What to do about the floors? If you have been following this blog, you know that termite damage was prevalent, primarily in the living room. There was also known water damage. The kitchen had ancient linoleum and where there were heart pine floors still intact, they were pretty beat up in most of the downstairs area. The upstairs’ floors, thankfully, were in really good shape and it was a no-brainer we would be able to refinish the upstairs with minimal concerns.
The downstairs was a different story. So for a few weeks we pondered on what to do with that area. As the living room and dining room floors were lifted to replace the subfloors, we realized we may not be able to salvage as much as we had hoped and the quality of the heart pine was not as good as we thought at first. The foyer was in okay condition, but there would still be much repair work required. In fact, it would take us longer to repair the small section of the foyer than completely replace the living and dining rooms. So we discussed our options and landed on trying to get good quality heart pine for the living room, dining room, foyer and kitchen and use what we had to rebuild the den. We would separate the heart pine and put the best of our lot in the foyer and living room. Now we need to confirm pricing and grade with the supplier. As this point I was getting a little nervous about not being able to go to a show room, like I have with everything else, so I asked the contractor where the company was and could I go visit? “Absolutely”, he said, “but it is not like going to a showroom, it’s a manufacturing operation.” That did not bother me one bit, as I spent my first 11 years as a professional working in a manufacturing facility. I actually really enjoy seeing how things are made.

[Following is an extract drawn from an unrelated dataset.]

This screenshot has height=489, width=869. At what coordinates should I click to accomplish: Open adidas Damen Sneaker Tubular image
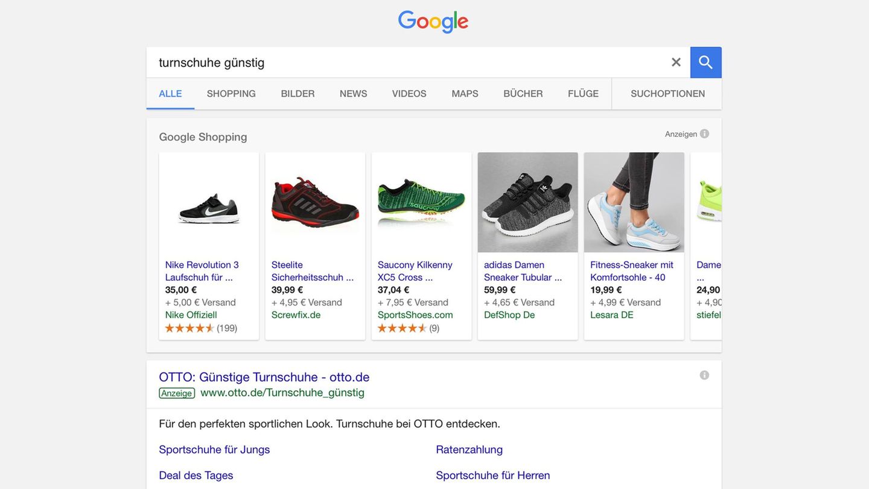pyautogui.click(x=527, y=202)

The next phone call I got surprised and delighted the heck out of me! The contractor was in touch with the owner of Charleston Heart Pine to confirm my visit, and when he was given my name, he replied “I am married to English’s cousin! I was at her Daddy’s funeral.” And sure enough, Daddy’s cousin, Ginny, who would visit him when he was at The Franke Assisted Living facility, was married to the owner of Charleston Heart Pine….and I didn’t have a clue. And as a looked at the Drews family tree on the mantle of our house, there was Ginny and Steve listed – their names sitting on our mantle for 6 years. So I am somewhat embarrassed that I did not have a better connection with Daddy’s cousin (her father Walter was my grandfather’s brother). But as we talked and reconnected, we agreed to stay in touch. I can’t wait to bring her to the house and show off the Charleston Heart Pine Floors.
During my visit to in Jameston, SC, about a 45 minute drive from Mt Pleasant, I learned a little about the process and a lot about the heart and hard work that goes into finding and restoring historic heart pine so people like me can use and enjoy a historical product that we often take for granted. I learned that there is very little to no cotton mills or other old structures to reclaim the wood from in South Carolina. In fact, our new “old” floors, are coming from an 1890’s Cotton Mill located in Alabama near the Georgia state line. It was such a treat to visit Steve and learn more about heart pine and more importantly connect with family. Once again, I feel Daddy is at work making all this happen.
Postscript: When the floors were delivered, I was there to ooh and aah over their beauty. At the end of the delivery I asked the fellows that had been hauling it in the house if they worked for the company,?One answered, “Yes, I am the owner’s son.” OMG – you are my cousin!! Meet Tyler, his photo is included.